Exercise details -> Your response should consist of the entries below, written out exactly.

The data ->

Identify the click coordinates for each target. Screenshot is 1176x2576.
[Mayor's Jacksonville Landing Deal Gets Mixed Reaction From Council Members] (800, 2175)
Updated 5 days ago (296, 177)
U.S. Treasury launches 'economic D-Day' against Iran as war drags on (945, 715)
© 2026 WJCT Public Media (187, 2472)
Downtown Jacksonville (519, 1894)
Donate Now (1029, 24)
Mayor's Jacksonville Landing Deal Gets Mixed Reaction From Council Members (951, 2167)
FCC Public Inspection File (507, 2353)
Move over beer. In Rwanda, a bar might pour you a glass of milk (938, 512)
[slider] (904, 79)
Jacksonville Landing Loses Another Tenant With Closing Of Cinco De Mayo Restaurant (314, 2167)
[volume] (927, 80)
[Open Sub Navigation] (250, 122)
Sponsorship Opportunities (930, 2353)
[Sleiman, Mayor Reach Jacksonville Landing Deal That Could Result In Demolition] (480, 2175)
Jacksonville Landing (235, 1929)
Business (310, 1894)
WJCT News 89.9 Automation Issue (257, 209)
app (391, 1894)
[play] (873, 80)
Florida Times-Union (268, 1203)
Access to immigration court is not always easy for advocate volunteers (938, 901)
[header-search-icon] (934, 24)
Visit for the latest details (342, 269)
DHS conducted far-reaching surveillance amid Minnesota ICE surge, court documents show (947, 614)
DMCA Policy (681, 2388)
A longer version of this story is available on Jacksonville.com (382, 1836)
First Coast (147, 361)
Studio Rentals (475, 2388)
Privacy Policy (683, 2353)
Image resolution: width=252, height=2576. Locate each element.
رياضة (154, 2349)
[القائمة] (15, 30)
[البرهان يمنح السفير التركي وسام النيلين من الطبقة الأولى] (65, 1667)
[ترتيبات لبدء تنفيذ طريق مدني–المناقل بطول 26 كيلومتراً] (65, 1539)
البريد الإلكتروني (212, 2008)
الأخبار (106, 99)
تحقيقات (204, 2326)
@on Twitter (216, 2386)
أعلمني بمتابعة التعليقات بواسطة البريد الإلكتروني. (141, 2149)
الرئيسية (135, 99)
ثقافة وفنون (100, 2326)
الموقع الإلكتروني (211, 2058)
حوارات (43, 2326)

Expected output ->
Identify the click coordinates for each target. Screenshot is 1176x2576.
[Mayor's Jacksonville Landing Deal Gets Mixed Reaction From Council Members] (800, 2175)
Updated 5 days ago (296, 177)
U.S. Treasury launches 'economic D-Day' against Iran as war drags on (945, 715)
© 2026 WJCT Public Media (187, 2472)
Downtown Jacksonville (519, 1894)
Donate Now (1029, 24)
Mayor's Jacksonville Landing Deal Gets Mixed Reaction From Council Members (951, 2167)
FCC Public Inspection File (507, 2353)
Move over beer. In Rwanda, a bar might pour you a glass of milk (938, 512)
[slider] (904, 79)
Jacksonville Landing Loses Another Tenant With Closing Of Cinco De Mayo Restaurant (314, 2167)
[volume] (927, 80)
[Open Sub Navigation] (250, 122)
Sponsorship Opportunities (930, 2353)
[Sleiman, Mayor Reach Jacksonville Landing Deal That Could Result In Demolition] (480, 2175)
Jacksonville Landing (235, 1929)
Business (310, 1894)
WJCT News 89.9 Automation Issue (257, 209)
app (391, 1894)
[play] (873, 80)
Florida Times-Union (268, 1203)
Access to immigration court is not always easy for advocate volunteers (938, 901)
[header-search-icon] (934, 24)
Visit for the latest details (342, 269)
DHS conducted far-reaching surveillance amid Minnesota ICE surge, court documents show (947, 614)
DMCA Policy (681, 2388)
A longer version of this story is available on Jacksonville.com (382, 1836)
First Coast (147, 361)
Studio Rentals (475, 2388)
Privacy Policy (683, 2353)
Image resolution: width=252, height=2576. Locate each element.
رياضة (154, 2349)
[القائمة] (15, 30)
[البرهان يمنح السفير التركي وسام النيلين من الطبقة الأولى] (65, 1667)
[ترتيبات لبدء تنفيذ طريق مدني–المناقل بطول 26 كيلومتراً] (65, 1539)
البريد الإلكتروني (212, 2008)
الأخبار (106, 99)
تحقيقات (204, 2326)
@on Twitter (216, 2386)
أعلمني بمتابعة التعليقات بواسطة البريد الإلكتروني. (141, 2149)
الرئيسية (135, 99)
ثقافة وفنون (100, 2326)
الموقع الإلكتروني (211, 2058)
حوارات (43, 2326)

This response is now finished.